#Venezia74 – Suburra – La serie, episodi 1 e 2, di Michele Placido

Nuove avventure di Aureliano Adami “Numero 8” e Alberto Anacleti “Spadino”, questa volta a puntate, su Netflix, a metà tra il prequel e la variazione sul tema in confronto al romanzo di partenza e al film di Stefano Sollima di due anni fa: alcuni personaggi hanno cambiato volto nel passaggio dal grande schermo allo streaming, altri mantengono l’interprete originario, tra cui appunto Alessandro Borghi e Giacomo Ferrara, insieme al Samurai di Claudio Amendola (il testimone qui passa a Francesco Acquaroli) probabilmente le figure diventate da subito maggiormente di culto dell’intero affresco sulla malavita capitolina e dintorni.


Numero 8 e Spadino posseggono quell’esagitazione endemica che Michele Placido, sopraggiunto alla regia dei primi due episodi (la mdp sarà poi condivisa nell’intera stagione con Andrea Molaioli e Giuseppe Capotondi), riconosce istantaneamente come una traccia perfettamente assimilabile al suo cinema epidermico, sempre alla ricerca della maniera attraverso cui far eccedere le performance attoriali e l’inquadratura stessa (affidata all’abituale collaboratore della fase attuale del regista, Arnaldo Catinari).

E’ così che Borghi e Ferrara vengono spinti costantemente al limite, in un lavoro di caratterizzazione che assume tutti i rischi della deriva grottesca, della stilizzazione ridanciana: sorrisi nervosi, sguardi impazziti e tic ritornanti (come la passione per il ballo di Spadino) vengono sezionati da Placido dai personaggi originali e esplicitati ad un volume superiore, quasi a rispondere a certe scelte formali di musiche, montaggio e color grading chiaramente dettate dalle esigenze comuni e condivise del look di serie “d’esportazione”.
I primi due episodi lavorano soprattutto sull’improbabile alleanza tra i due virgulti della malavita rispettivamente zingara e autoctona di Ostia, con la complicità del “cittadino” Lele (la new entry Eduardo Valdarnini, decisamente schiacciato dall’ingombrante resa fisica dei suoi colleghi di scena), per ordire un raggiro ai danni di un Monsignore dedito alle orge e alla droga, seppur lascino intendere anche la linea narrativa tra i palazzi del potere, a seguire l’onorevole Filippo Nigro.

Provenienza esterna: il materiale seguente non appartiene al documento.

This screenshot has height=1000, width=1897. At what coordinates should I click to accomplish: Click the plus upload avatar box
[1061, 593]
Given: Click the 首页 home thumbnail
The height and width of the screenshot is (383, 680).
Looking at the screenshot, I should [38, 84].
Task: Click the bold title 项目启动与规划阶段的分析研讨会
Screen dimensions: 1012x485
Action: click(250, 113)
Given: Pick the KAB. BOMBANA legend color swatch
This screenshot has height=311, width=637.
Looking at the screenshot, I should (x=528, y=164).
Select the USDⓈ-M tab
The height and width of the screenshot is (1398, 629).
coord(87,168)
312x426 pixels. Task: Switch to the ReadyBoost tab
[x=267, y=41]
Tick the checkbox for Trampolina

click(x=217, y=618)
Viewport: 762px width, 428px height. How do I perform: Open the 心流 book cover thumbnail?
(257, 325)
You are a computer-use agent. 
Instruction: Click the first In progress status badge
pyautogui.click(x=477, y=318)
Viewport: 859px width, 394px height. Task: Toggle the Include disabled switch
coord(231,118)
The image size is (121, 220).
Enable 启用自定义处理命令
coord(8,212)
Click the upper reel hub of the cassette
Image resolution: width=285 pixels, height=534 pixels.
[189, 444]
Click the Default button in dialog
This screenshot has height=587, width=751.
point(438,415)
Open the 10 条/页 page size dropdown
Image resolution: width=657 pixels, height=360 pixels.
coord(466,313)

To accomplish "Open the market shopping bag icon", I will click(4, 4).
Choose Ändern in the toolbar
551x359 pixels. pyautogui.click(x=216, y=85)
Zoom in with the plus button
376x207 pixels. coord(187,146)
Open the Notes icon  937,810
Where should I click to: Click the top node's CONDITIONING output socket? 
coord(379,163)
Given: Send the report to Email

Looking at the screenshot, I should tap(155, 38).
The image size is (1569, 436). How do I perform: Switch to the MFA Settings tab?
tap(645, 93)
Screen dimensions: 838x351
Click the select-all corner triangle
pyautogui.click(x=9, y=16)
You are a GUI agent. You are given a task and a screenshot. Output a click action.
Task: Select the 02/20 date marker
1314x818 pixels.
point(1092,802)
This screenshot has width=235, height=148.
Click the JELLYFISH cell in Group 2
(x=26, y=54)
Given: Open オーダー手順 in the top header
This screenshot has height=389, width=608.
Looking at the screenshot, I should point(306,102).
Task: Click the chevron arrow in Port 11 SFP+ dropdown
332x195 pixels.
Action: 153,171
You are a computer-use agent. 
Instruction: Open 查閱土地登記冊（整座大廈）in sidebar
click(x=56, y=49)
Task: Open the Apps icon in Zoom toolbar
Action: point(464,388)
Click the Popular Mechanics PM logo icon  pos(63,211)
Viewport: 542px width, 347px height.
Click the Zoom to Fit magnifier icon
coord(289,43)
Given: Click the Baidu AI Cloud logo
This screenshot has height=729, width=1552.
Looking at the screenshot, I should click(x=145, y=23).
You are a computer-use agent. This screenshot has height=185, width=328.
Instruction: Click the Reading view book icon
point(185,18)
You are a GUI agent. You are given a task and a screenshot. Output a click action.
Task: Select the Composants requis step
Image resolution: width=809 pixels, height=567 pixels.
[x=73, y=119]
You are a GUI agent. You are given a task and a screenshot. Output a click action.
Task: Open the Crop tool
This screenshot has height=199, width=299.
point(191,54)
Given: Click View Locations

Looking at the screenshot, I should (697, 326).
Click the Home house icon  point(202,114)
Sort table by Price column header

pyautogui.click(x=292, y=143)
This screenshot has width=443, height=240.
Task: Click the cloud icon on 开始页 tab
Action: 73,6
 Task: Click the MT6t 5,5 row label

Ma dove ritrovi il tocco di Placido è nell’attenzione sensibilissima ai personaggi femminili, Claudia Gerini intrallazzatrice in Vaticano, Barbara Chichiarelli sorella di Aureliano già lanciata verso una carriera di boss della mala, Lorena Cesarini la prostituta di Termini, ma anche la giovane sposa gipsy promessa di Spadino: con l’abituale capacità di lavorare sui ruoli delle donne, il regista trasforma ognuna di queste figure in traiettorie pronte ad esplodere.
E se le linee narrative non sembrano da queste prime due ore particolarmente sorprendenti o poco abituali nell’universo Sollima/De Cataldo, l’attenzione alla Roma che la serie mette in scena andrebbe studiata anche dallo stuolo di cineasti impegnati di questi tempi nel racconto di una Capitale oscura e apocalittica: il lavoro sugli scorci dell’Eur, della stazione, del centro e dei non-luoghi della metropoli come la leggendaria piscina mai completata di Calatrava è forse l’elemento di maggior interesse del prodotto, in grado di attraversare una Urbe di inedito sfacelo post-industriale, difficilmente registrabile nei ritratti che girano altrove di recente.